Directeur musical de l’Orchestre national de Lyon depuis septembre 2020, le chef et violoniste israélo-danois Nikolaj Szeps-Znaider, qui vient de voir son contrat renouvelé pour une durée de trois ans à partir de la saison 2024-2025, envisage l’avenir dans un large horizon.

Nikolaj Szeps-Znaider
Crédit photo : Julien Mignot/Orchestre national de Lyon
Les deux dernières années ont malmené les rapports entre les artistes et le public. Comment rétablir le contact ?

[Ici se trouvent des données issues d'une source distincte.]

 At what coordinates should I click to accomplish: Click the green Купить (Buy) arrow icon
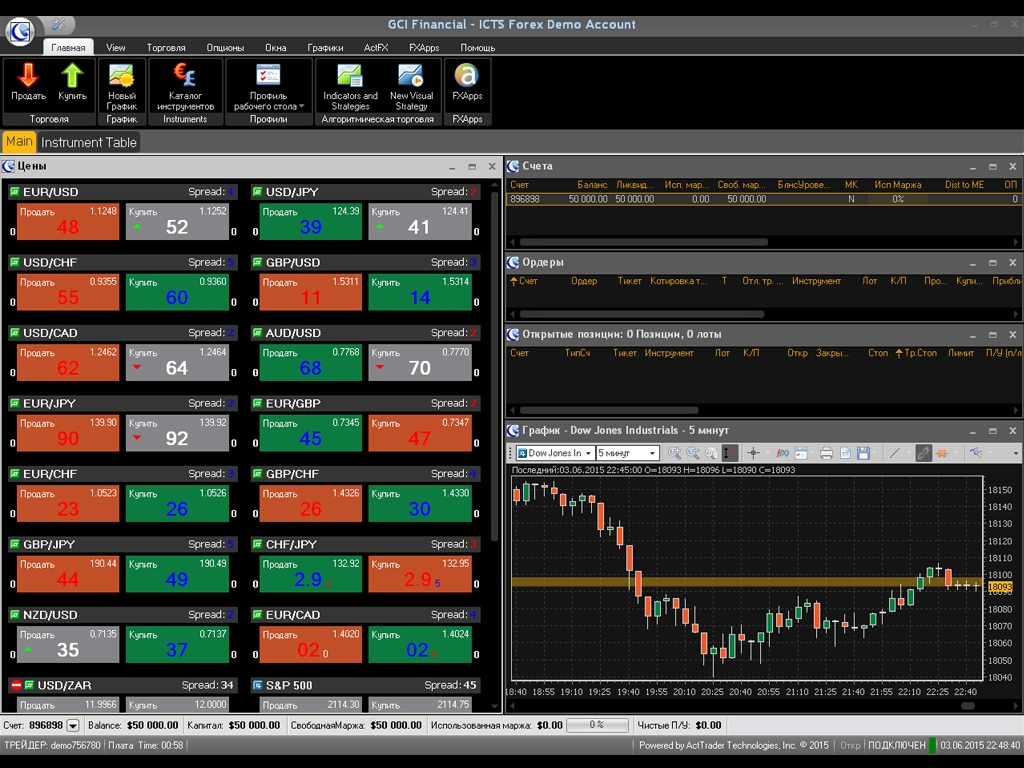click(72, 76)
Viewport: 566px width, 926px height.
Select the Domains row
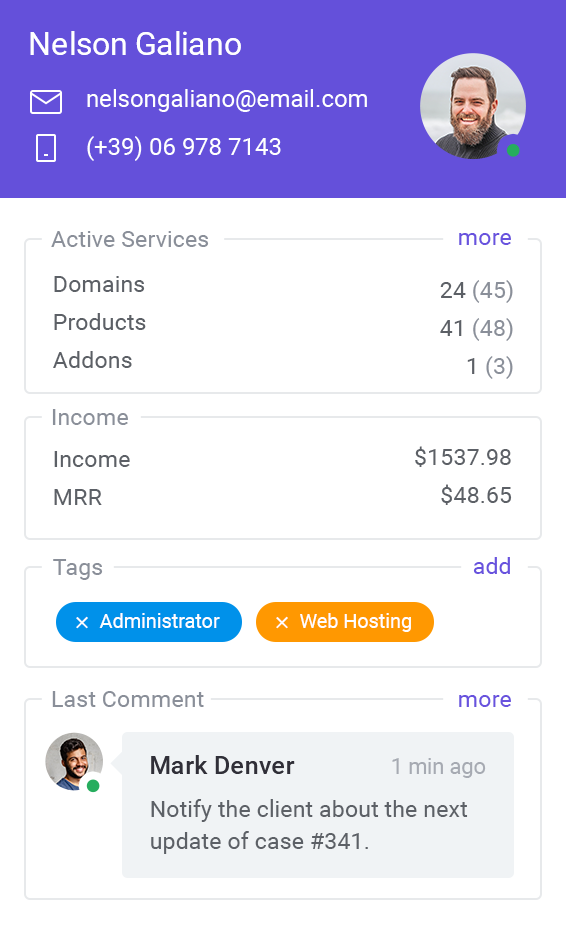283,286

Nous sommes en terrain inconnu. On ne sait plus vraiment ce qu’attend le public, ce qui, d’une certaine façon, laisse la possibilité d’explorer des voies nouvelles. Je crois qu’il ne faut pas hésiter à reconsidérer la forme du concert et à penser à ceux qui n’ont jamais poussé la porte d’une salle. Il ne s’agit pas de condamner le concert traditionnel ni de baisser nos ambitions mais de savoir également proposer d’autres modalités, plus courtes. Il faut aussi s’adresser aux très jeunes. Pas seulement en les invitant à assister aux répétitions mais aussi à participer en jouant des choses très simples, ici une note à la clarinette, là à la percussion. Cela permet d’avoir une relation directe et concrète avec la musique. Cela ne signifie pas qu’ils deviendront musiciens mais au moins ils auront une idée de ce qu’est la musique symphonique.

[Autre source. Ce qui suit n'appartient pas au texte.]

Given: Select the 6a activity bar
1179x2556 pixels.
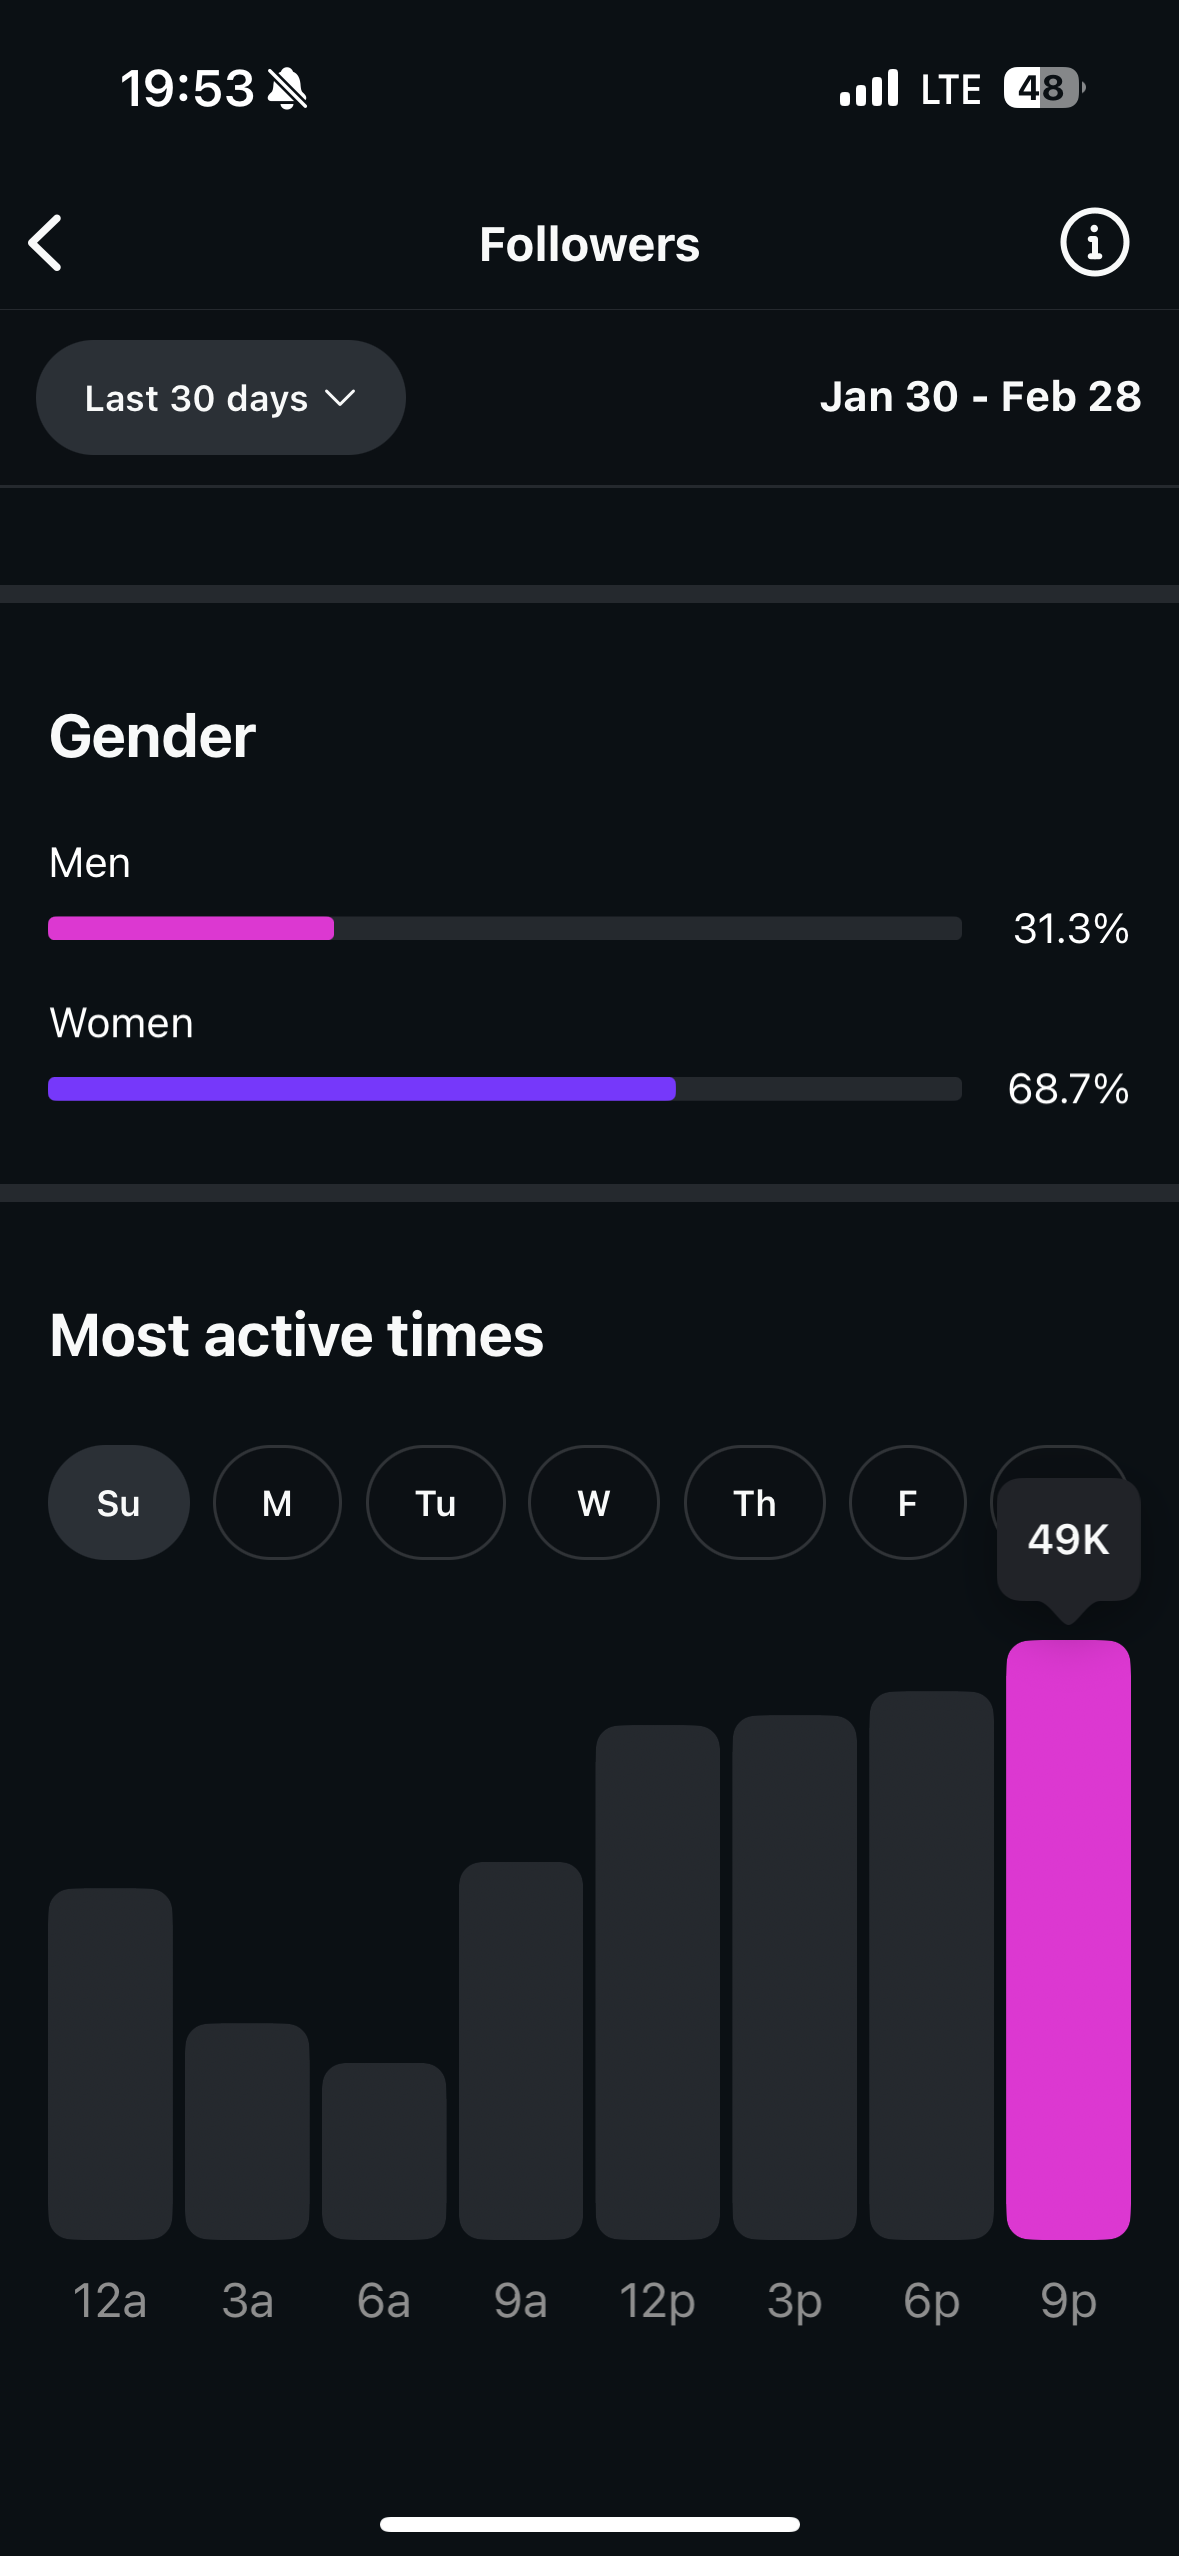Looking at the screenshot, I should pyautogui.click(x=384, y=2150).
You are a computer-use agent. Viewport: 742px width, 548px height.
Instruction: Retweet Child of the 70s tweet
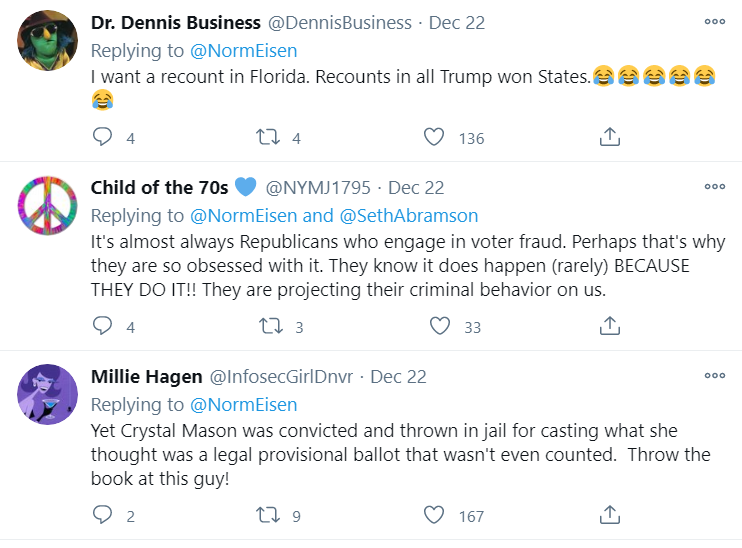pyautogui.click(x=270, y=326)
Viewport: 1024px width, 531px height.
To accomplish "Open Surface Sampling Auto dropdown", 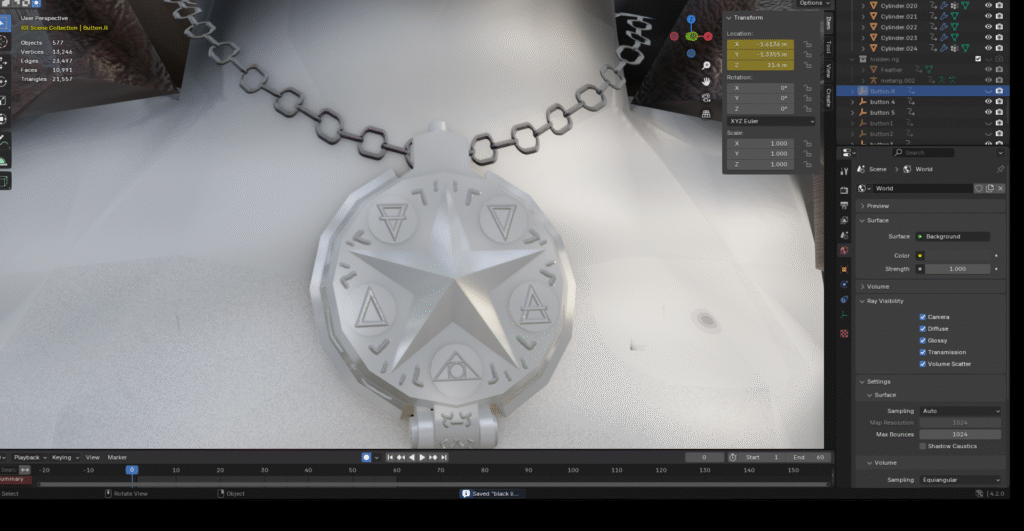I will pyautogui.click(x=960, y=411).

Comment organisez-vous les programmes ?
Il faut que, d’un point de vue intellectuel, les œuvres se répondent ou s’éclairent. Mais il faut aussi capter l’attention du public ce qui, on le sait, est devenu plus difficile de nos jours. Le soir du concert doit rester une expérience forte et non une sortie comme une autre que l’on pourrait facilement remplacer par un cinéma. Nous devons donner envie de revenir, éviter à tout prix la routine.

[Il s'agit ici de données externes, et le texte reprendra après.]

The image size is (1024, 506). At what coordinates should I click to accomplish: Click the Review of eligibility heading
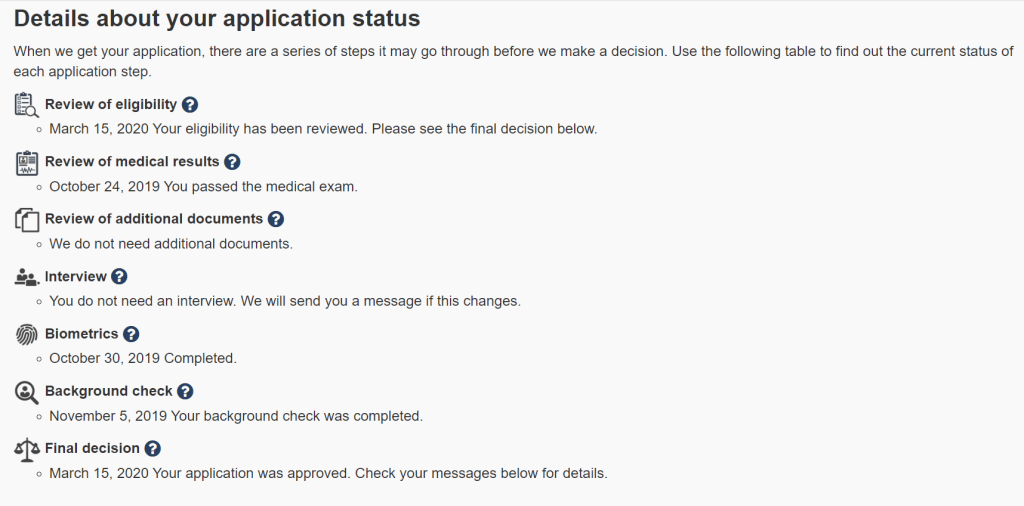coord(111,104)
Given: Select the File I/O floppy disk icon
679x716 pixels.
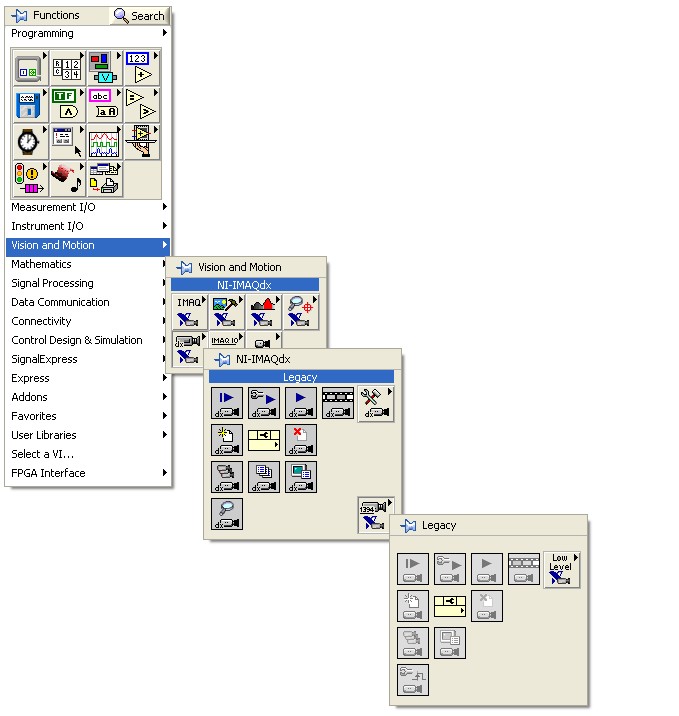Looking at the screenshot, I should 28,104.
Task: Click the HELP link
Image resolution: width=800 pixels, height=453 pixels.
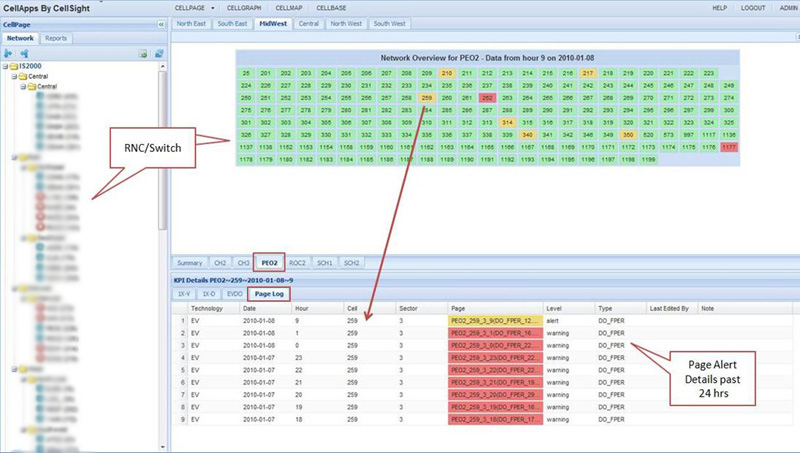Action: click(720, 7)
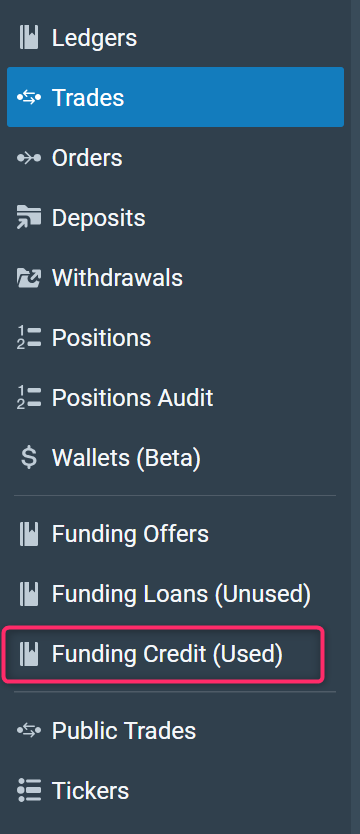
Task: Go to Deposits section
Action: click(x=175, y=218)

Privilégiez-vous un répertoire ?
Il faut bien sûr disposer d’un large répertoire et ne pas se limiter au seul domaine français. Ce que nous avons fait dans Beethoven et Mahler m’incite à poursuivre dans cette direction. Notre activité doit être comme la musique de Mahler, c’est-à-dire nourrie de nombreuses influences. Je suis convaincu du très fort potentiel de l’orchestre, ce qu’ont confirmé nos concerts centrés sur l’Europe centrale, sur les symphonies de Schumann, Smetana et Dvorák. J’aimerais diriger davantage les symphonies de Haydn et de Mozart qui échappent de plus en plus aux orchestres symphoniques au profit d’ensembles spécialisés, ce qui est vraiment dommageable. Se pencher sur ces partitions avares d’indications sollicite le goût et l’imagination, ce qui est excellent pour la cohésion de l’ensemble.
Jouer Haydn et Mozart est plus risqué que, disons, Dvorák, non ?
Oui, incontestablement. Dvorák, voire Schumann, expose moins les musiciens. On raconte que Mozart avait envoyé à son éditeur la partition d’un divertimento où n’apparaissait aucune indication dynamique dans le mouvement lent. À cet éditeur qui lui faisait remarquer, Mozart aurait répondu : « Ne vous inquiétez pas, les bons musiciens sauront quoi faire. » C’était ainsi qu’on concevait l’interprétation. Aux interprètes incombe alors un travail de création. C’est cette intelligence collective que j’essaie de développer.
Comment penser la place de l’orchestre dans la société aujourd’hui ?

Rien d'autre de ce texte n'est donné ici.